Nie przeholuj z alkoholem!

fot. Mariusz Jarzombek
fot. Mariusz Jarzombek
Ile kufli piwa może wypić kierowca, żeby nie przekroczyć dozwolonych 0,2 promila alkoholu we krwi? - Żadnego! - odpowiadają policjanci i lekarze.

Jadę - nie piję - ucina dyskusję podinspektor Dariusz Bernacki, naczelnik wydziału ruchu drogowego w Komendzie Miejskiej Policji w Opolu. - Dywagacje, czy mogę wypić jedno małe piwo czy lampkę wina są nie na miejscu. Skutki takiego myślenia kończą się tragicznie. W tym przypadku nie można wyznaczać sobie granic.

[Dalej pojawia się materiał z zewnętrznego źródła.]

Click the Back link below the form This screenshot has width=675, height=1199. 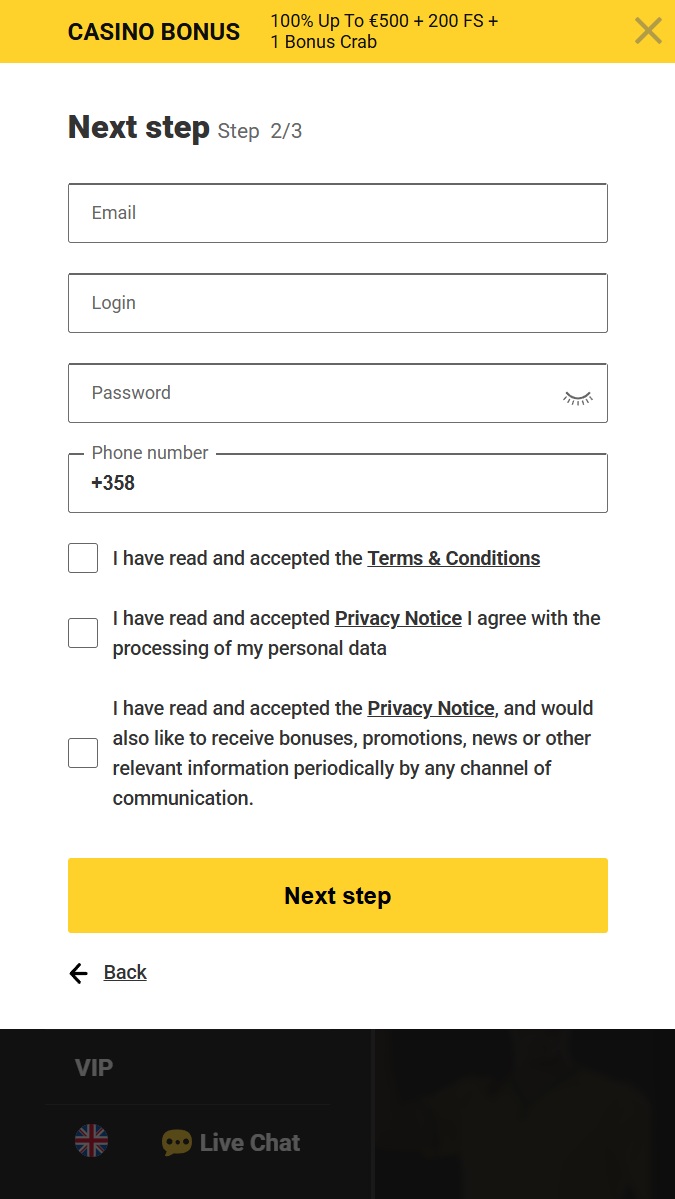pyautogui.click(x=125, y=972)
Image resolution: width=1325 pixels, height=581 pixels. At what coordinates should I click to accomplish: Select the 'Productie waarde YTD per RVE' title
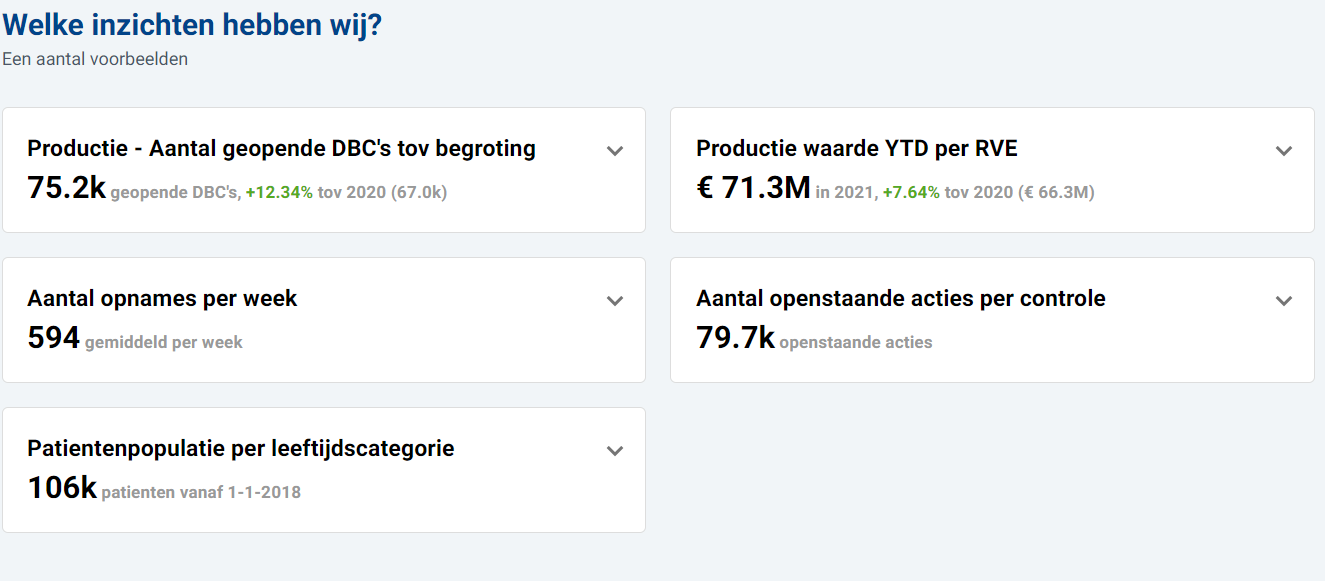856,149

Mimo tych ostrzeżeń próbujemy te granice ustalać na różne sposoby. Na stacjach benzynowych i w internecie można kupić testery i alkomaty. Kosztują od kilku złotych (badają ślinę) do prawie 3000 zł (z ustnikami do dmuchania). Za urządzenie, które reklamowane jest jako policyjne, trzeba zapłacić prawie 5000 zł. Firmy sprzedające zachwalają te sprzęty jako przydatne w zakładach pracy do badania pracowników podejrzanych o nietrzeźwość i do utrzymywania dyscypliny w pracy, kontroli niesfornych dzieci, samokontroli kierowców albo... jako wesołą zabawkę na przyjęcia.

Na stronach www dostępne są też alkotesty. Wpisujesz w rubryczki wagę, wzrost, płeć, poziom napełnienia żołądka, czas picia, rodzaje alkoholu i ich ilości.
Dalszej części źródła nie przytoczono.